● **Requirement**: Write out the records beneath this line exactly as they appear, minus any images.

● **Records supplied**:

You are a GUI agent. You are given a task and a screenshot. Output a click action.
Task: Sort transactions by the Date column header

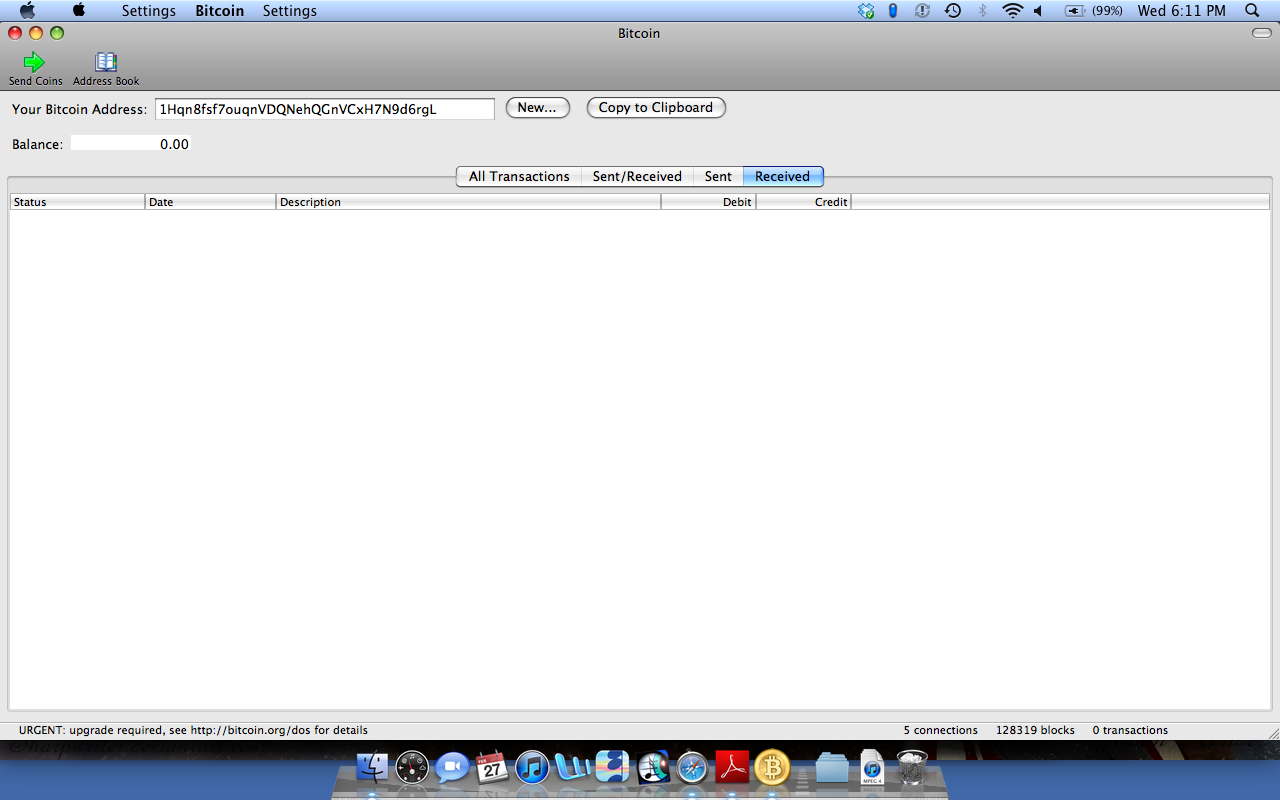210,202
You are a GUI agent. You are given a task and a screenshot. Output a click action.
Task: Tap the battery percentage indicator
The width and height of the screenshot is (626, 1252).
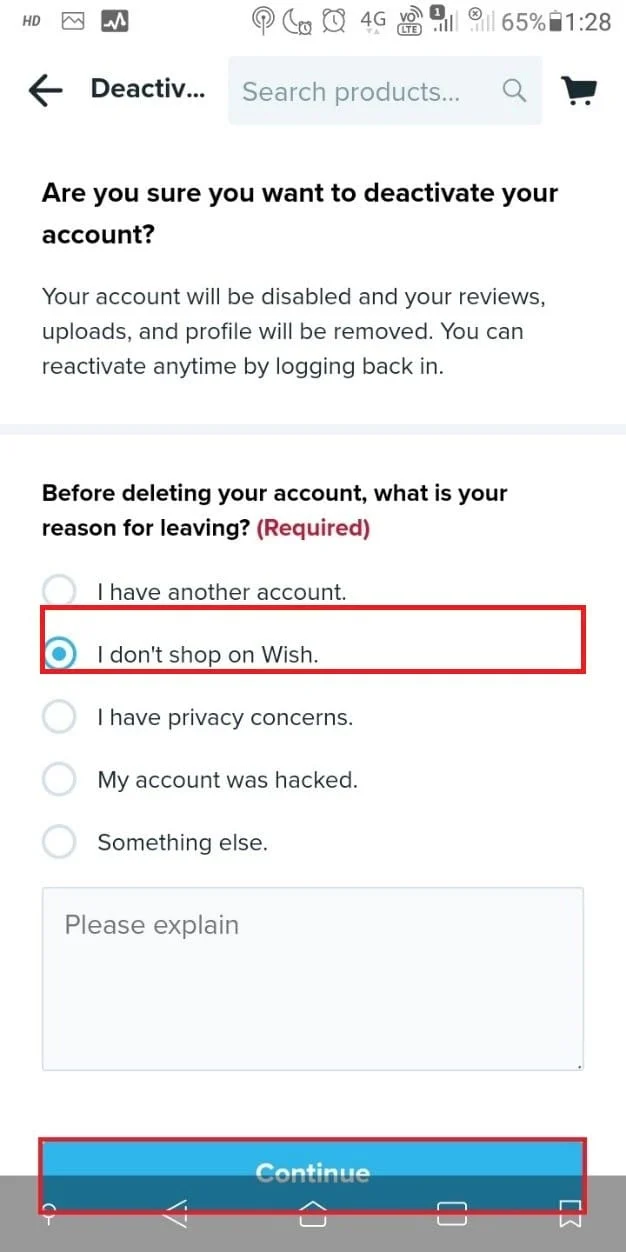522,21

● **Result**:
You are a GUI agent. You are given a task and a screenshot. Output a click action.
Task: Sort transactions by the Date column header

210,202
You are a GUI agent. You are given a task and a screenshot. Output a click action.
Task: Tap the battery percentage indicator
The width and height of the screenshot is (626, 1252).
522,21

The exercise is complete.